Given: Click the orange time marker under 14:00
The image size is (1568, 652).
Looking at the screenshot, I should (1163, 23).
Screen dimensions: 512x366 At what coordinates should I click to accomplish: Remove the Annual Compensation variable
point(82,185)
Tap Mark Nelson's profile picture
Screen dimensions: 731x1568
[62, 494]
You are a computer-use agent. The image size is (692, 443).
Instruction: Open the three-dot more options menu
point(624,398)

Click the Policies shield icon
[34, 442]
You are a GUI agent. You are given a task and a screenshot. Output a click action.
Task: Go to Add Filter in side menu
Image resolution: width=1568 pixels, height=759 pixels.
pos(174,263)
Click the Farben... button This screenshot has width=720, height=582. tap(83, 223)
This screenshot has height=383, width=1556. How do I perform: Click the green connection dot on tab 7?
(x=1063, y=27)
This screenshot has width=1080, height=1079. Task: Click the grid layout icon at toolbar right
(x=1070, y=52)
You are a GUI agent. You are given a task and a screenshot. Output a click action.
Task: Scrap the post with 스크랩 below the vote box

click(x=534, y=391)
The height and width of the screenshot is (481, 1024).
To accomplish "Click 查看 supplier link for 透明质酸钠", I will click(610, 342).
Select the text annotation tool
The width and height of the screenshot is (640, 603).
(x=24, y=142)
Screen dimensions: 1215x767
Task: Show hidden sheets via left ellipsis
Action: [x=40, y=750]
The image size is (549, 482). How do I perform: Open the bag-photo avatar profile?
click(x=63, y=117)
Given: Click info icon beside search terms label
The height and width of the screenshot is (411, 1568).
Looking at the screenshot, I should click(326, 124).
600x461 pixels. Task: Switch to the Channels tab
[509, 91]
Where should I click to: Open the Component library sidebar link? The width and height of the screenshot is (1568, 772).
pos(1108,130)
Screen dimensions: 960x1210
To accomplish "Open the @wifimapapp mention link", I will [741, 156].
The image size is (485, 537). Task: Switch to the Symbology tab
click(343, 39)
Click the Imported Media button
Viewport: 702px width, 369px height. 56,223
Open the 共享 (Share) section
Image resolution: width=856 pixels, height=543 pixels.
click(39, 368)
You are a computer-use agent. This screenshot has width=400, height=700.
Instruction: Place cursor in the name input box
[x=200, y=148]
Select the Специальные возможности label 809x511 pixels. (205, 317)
◇ ◇ ◇ ◇ ◇ ◇ ◇
Print all the material, keeping every line identical to the original.

◆ Finished task
Given: Click the orange time marker under 14:00
The image size is (1568, 652).
Looking at the screenshot, I should (1163, 23).
Screen dimensions: 512x366 At what coordinates should I click to accomplish: Remove the Annual Compensation variable
point(82,185)
Tap Mark Nelson's profile picture
Screen dimensions: 731x1568
[62, 494]
You are a computer-use agent. The image size is (692, 443).
Instruction: Open the three-dot more options menu
point(624,398)

Click the Policies shield icon
[34, 442]
You are a GUI agent. You are given a task and a screenshot. Output a click action.
Task: Go to Add Filter in side menu
Image resolution: width=1568 pixels, height=759 pixels.
pos(174,263)
Click the Farben... button This screenshot has width=720, height=582. tap(83, 223)
This screenshot has height=383, width=1556. How do I perform: Click the green connection dot on tab 7?
(x=1063, y=27)
This screenshot has width=1080, height=1079. Task: Click the grid layout icon at toolbar right
(x=1070, y=52)
You are a GUI agent. You are given a task and a screenshot. Output a click action.
Task: Scrap the post with 스크랩 below the vote box

click(x=534, y=391)
The height and width of the screenshot is (481, 1024).
To accomplish "Click 查看 supplier link for 透明质酸钠", I will click(610, 342).
Select the text annotation tool
The width and height of the screenshot is (640, 603).
(x=24, y=142)
Screen dimensions: 1215x767
Task: Show hidden sheets via left ellipsis
Action: [x=40, y=750]
The image size is (549, 482). How do I perform: Open the bag-photo avatar profile?
click(x=63, y=117)
Given: Click info icon beside search terms label
The height and width of the screenshot is (411, 1568).
Looking at the screenshot, I should click(326, 124).
600x461 pixels. Task: Switch to the Channels tab
[509, 91]
Where should I click to: Open the Component library sidebar link? The width and height of the screenshot is (1568, 772).
pos(1108,130)
Screen dimensions: 960x1210
To accomplish "Open the @wifimapapp mention link", I will [741, 156].
The image size is (485, 537). Task: Switch to the Symbology tab
click(343, 39)
Click the Imported Media button
Viewport: 702px width, 369px height. 56,223
Open the 共享 (Share) section
Image resolution: width=856 pixels, height=543 pixels.
click(39, 368)
You are a computer-use agent. This screenshot has width=400, height=700.
Instruction: Place cursor in the name input box
[x=200, y=148]
Select the Специальные возможности label 809x511 pixels. (205, 317)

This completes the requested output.